2013年5月5日 星期日

Lawrence Block

Lawrence Block  is dry. He writes about addiction and alcoholism, about divorce and brutality. His protagonist, Matt Scudder the private-eye, roams the pubs when he is not visiting AA groups. The plot crawls along maily by conversions between Scudder and other people of interest, and the crime-busting and logic-reasoning happens almost exclusively in the detective's secret mind, exposing to the readers only at the last possible moment. 

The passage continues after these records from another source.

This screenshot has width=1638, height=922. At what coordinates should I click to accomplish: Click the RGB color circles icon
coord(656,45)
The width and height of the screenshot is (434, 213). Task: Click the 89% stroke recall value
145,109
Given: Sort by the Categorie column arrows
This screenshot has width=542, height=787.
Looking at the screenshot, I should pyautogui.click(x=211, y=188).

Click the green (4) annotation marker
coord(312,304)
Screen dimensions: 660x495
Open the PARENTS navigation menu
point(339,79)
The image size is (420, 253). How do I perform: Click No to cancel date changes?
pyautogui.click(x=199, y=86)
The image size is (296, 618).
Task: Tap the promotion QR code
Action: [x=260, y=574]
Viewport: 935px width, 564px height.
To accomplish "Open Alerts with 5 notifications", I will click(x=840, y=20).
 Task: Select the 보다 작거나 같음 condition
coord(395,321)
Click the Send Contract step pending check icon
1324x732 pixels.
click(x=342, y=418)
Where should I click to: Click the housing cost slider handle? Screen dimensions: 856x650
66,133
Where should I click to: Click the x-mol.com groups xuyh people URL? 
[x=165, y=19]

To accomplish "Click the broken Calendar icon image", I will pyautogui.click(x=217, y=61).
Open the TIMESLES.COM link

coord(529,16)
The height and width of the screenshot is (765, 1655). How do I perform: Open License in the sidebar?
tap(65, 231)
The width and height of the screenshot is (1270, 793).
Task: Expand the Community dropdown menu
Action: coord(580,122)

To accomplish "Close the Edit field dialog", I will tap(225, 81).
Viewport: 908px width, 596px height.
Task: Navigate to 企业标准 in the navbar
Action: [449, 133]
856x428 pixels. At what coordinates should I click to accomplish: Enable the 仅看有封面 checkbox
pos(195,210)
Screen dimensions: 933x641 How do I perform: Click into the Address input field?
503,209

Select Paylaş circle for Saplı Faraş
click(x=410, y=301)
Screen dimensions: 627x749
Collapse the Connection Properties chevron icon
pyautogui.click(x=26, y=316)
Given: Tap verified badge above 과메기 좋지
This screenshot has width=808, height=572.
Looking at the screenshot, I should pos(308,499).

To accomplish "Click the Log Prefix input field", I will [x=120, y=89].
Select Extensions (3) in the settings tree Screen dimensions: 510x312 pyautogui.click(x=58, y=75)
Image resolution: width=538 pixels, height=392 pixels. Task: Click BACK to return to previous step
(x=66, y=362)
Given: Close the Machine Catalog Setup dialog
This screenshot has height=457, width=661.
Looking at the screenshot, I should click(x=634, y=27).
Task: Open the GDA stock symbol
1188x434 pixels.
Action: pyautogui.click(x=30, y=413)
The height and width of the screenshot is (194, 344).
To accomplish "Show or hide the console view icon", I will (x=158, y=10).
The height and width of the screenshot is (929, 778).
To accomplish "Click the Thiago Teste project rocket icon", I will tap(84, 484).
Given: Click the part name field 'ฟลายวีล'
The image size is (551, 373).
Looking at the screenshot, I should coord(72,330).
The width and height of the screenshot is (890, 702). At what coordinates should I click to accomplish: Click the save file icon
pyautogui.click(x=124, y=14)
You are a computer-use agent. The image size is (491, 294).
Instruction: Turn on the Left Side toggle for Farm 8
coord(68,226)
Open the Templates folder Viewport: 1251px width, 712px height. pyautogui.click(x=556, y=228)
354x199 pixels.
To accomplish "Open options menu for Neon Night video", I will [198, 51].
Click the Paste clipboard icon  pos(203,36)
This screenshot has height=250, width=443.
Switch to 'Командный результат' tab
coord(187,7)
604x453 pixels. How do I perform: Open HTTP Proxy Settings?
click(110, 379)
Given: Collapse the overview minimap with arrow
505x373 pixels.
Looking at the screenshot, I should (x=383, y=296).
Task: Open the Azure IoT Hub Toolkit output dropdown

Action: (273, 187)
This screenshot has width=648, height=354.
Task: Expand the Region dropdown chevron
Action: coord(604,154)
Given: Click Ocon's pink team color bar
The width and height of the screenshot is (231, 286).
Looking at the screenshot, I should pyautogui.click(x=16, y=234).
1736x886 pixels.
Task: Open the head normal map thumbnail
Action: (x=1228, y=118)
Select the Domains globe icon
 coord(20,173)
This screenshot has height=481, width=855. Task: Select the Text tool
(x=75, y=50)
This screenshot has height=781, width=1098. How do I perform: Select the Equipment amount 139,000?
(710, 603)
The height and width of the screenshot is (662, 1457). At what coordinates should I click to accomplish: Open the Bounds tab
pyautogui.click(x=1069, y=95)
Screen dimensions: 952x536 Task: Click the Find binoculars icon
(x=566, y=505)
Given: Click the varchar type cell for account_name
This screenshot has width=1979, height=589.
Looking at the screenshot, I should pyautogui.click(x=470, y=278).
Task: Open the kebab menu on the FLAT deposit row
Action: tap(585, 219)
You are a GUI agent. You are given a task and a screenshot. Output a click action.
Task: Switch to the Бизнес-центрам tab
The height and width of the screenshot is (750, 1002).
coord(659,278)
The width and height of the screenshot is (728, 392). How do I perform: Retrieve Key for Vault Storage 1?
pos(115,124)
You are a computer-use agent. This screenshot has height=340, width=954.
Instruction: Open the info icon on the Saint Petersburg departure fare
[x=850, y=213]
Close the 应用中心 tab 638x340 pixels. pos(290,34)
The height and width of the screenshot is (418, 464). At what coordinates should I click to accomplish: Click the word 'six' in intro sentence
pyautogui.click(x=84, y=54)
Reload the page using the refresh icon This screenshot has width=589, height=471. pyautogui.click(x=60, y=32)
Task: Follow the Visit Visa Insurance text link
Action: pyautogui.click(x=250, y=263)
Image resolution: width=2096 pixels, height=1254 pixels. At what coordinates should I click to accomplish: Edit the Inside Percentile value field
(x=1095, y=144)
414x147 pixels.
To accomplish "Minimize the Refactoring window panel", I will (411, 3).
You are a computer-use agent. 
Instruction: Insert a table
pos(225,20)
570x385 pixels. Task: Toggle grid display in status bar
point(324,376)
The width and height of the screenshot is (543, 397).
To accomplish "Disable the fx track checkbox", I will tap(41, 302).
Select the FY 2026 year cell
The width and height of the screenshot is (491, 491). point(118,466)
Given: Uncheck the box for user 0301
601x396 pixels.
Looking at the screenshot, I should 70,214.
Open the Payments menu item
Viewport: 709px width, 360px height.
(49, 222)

Except in a few lapses of style, Block would reveal his soft spots for humanity. Like in this description of a female owner of an antique shop which happens to be downstairs of the crime scene.
She was a dumpling, her hair an unconvincing red, her cheeks heavily rouged. Her billowy print dress flowing. Her smile was guarded, and something about her stance suggested she was keeping close to whatever device she could use to summon help.
I said I had a few questions about what had happened upstairs.
She said, "You a cop?" and her face relaxed for a moment, then tightened. "You're not a cop," she said, with such certainty she had me convinced.
The owner turned out to be a woman with enough savvy and life's wisdom to see through Scudder's unwillingness to talk to a difficult questionee -- the victims' daughter actually, and she detected the detective's mind with the shrewdness of any mother-of-four-grown-boys. The unexpected human touch surprises the reader like a single deliberately (accidentally?) colored character in an otherwise black-and-white comic strip.